What is needed: Omitting all pictures, copy word for word the lines from the line containing "At what coordinates" through the final line of the entries.

Data for this exercise:
******************************

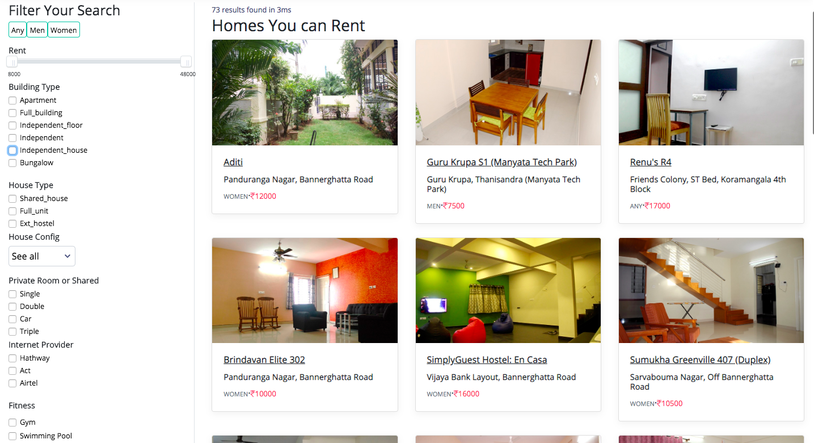Click the maximum rent slider handle

185,62
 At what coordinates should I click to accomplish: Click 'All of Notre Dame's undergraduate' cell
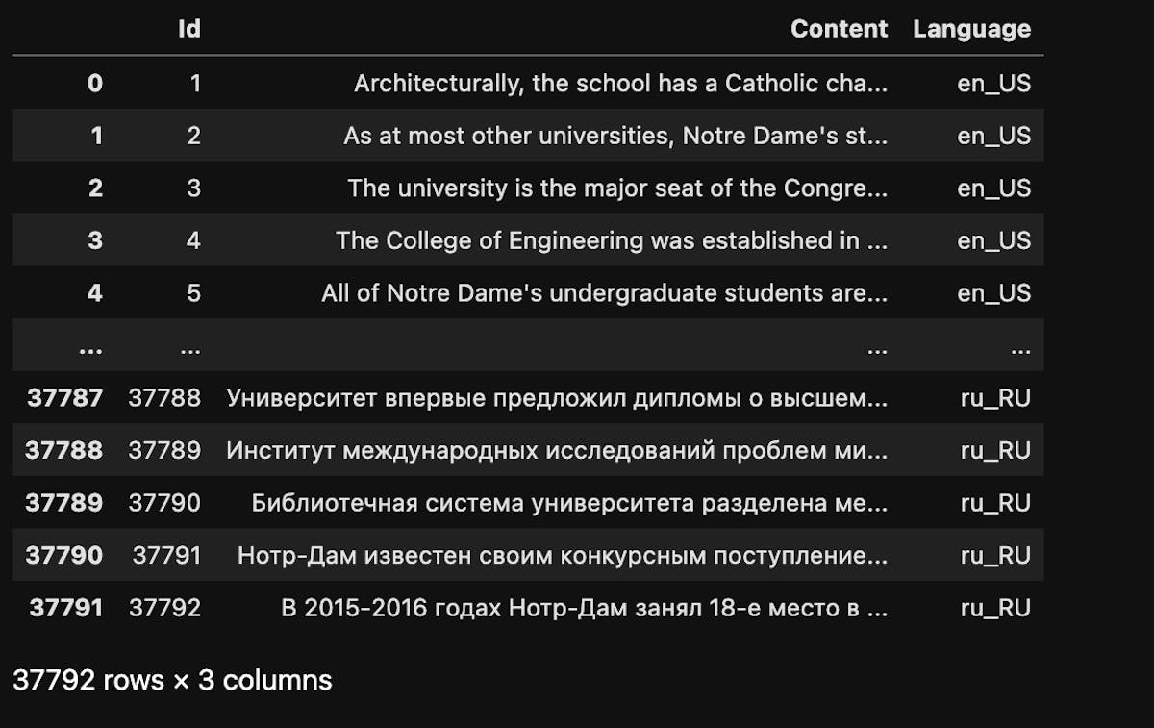604,293
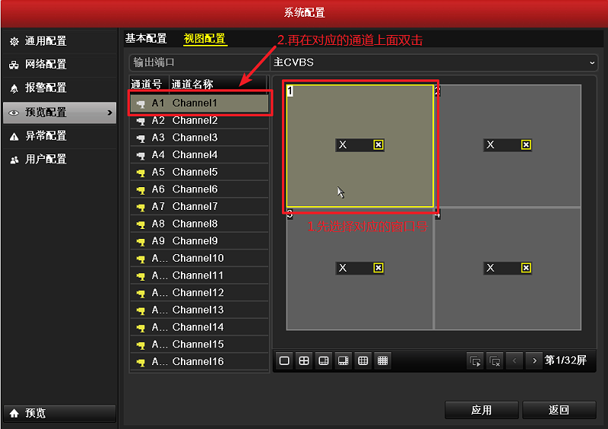Screen dimensions: 608x429
Task: Expand the 预览配置 sidebar item
Action: [59, 113]
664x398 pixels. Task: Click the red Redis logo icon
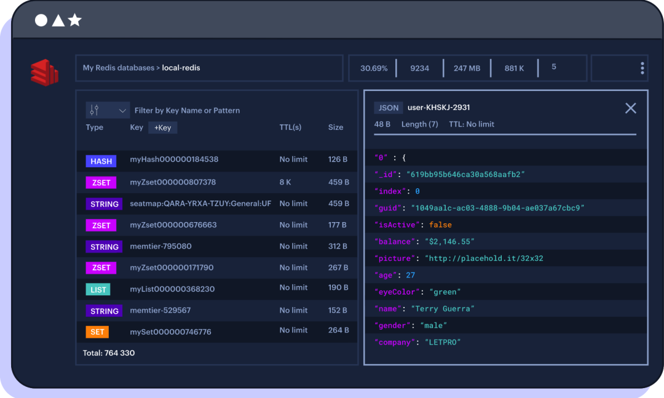44,73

******************************

Exercise output:
 At what coordinates should I click to accomplish: Click 'All of Notre Dame's undergraduate' cell
604,293
Screen dimensions: 608x429
Task: Expand the 预览配置 sidebar item
Action: [59, 113]
664x398 pixels. Task: Click the red Redis logo icon
44,73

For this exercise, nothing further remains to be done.